• **Assigned task A**
Answer these questions from the book review:
(i) What is the job of Marie-Laure's father?
(ii) Where do Werner and his sister Jutta live?
(iii) What prize has the book recently won?
• **Assigned task B**
Please repeat word for word the part of the book review between "Marie-Laure and Werner" and "book a disappointment.", inclusive.

Saturday, May 30, 2015

All the Light We Cannot See, by Anthony Doerr

Wrapping up World War II week at my house is All the Light We Cannot See, the book Novel Conversations will be discussing on Monday. This book is the story of two children, one French and one German. Marie-Laure is a blind child who goes to work every day with her father, the head locksmith at the National History Museum in Paris. Her father has constructed a tiny model of the city to help his daughter find her way around the neighborhood. When the Allies begin bombing Paris, Marie-Laure and her father flee to his uncle's home in Saint-Malo, where Marie-Laure feels entirely cut off from the world. Her uncle, damaged from his experiences in World War I, never leaves the house and her father is preoccupied with matters she does not understand (and he soon disappears), so she finds herself under the wing of the housekeeper, who eventually becomes involved in the Resistance.

Meanwhile, Werner and his sister Jutta live in a German orphanage. He faces a life consigned to the coal mines, but then his gift for building and repairing radios brings him to the attention of officials, who send him to a military training school with a brutal regimen. He eventually ends up in Saint-Malo looking for a radio that has been sending messages from the Resistance. Werner and Marie-Laure's lives briefly but significantly cross, and the two then go on to their own fates. 

Marie-Laure and Werner are well-drawn characters, and the book's depictions of their war time experiences are grueling--yet somehow Doerr didn't quite succeed in making me care very much about them. And it isn't just me--two other members of Novel Conversations shared a similar response with me. In addition, there is an entire subplot about a huge blue diamond that; while it seems Doerr intends the diamond and the myths surrounding it to be symbolic of something, this subplot left me completely cold. All the Light We Cannot See recently won the Pulitzer, so obviously those in the know disagree with me, but overall I found the book a disappointment.

Favorite passage:
When I lost my sight, Werner, people said I was brave. When my father left, people said I was brave. But it is not bravery; I have no choice. I wake up and live my life. Don't you do the same?

It's embarrassingly plain how inadequate language is.

• **Stored data**
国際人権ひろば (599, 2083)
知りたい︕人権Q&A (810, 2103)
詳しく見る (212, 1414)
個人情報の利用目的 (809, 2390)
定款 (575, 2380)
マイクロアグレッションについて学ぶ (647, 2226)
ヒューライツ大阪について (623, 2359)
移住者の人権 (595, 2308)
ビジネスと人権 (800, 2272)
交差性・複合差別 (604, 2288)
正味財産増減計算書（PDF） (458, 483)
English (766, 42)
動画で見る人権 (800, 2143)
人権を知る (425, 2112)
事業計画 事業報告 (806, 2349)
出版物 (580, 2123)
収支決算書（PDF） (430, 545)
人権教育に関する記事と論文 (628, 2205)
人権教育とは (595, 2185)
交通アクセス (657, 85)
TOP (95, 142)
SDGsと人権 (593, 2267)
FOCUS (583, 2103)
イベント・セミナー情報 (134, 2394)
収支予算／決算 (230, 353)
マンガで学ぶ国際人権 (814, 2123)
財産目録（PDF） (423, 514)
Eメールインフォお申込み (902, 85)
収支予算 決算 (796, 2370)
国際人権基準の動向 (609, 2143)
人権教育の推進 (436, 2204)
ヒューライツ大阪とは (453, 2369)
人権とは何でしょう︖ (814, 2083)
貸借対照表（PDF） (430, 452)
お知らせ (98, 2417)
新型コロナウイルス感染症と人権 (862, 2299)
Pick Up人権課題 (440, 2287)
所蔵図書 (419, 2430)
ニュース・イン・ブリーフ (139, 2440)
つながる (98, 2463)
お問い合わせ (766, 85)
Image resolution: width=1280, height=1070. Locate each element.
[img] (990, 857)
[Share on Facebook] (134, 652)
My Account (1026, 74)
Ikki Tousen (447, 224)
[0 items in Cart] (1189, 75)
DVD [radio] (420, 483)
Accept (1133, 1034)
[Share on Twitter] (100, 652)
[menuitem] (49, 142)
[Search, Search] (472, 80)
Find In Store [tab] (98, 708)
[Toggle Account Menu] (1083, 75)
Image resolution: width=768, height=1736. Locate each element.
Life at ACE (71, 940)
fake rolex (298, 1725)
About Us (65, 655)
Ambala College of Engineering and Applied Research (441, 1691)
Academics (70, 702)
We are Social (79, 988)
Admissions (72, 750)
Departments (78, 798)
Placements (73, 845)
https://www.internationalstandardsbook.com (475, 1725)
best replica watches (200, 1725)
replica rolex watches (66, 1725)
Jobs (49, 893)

• **Exercise solution A**
(i) He is the head locksmith at the National History Museum in Paris.
(ii) They live in a German orphanage.
(iii) The Pulitzer.

• **Exercise solution B**
Marie-Laure and Werner are well-drawn characters, and the book's depictions of their war time experiences are grueling--yet somehow Doerr didn't quite succeed in making me care very much about them. And it isn't just me--two other members of Novel Conversations shared a similar response with me. In addition, there is an entire subplot about a huge blue diamond that; while it seems Doerr intends the diamond and the myths surrounding it to be symbolic of something, this subplot left me completely cold. All the Light We Cannot See recently won the Pulitzer, so obviously those in the know disagree with me, but overall I found the book a disappointment.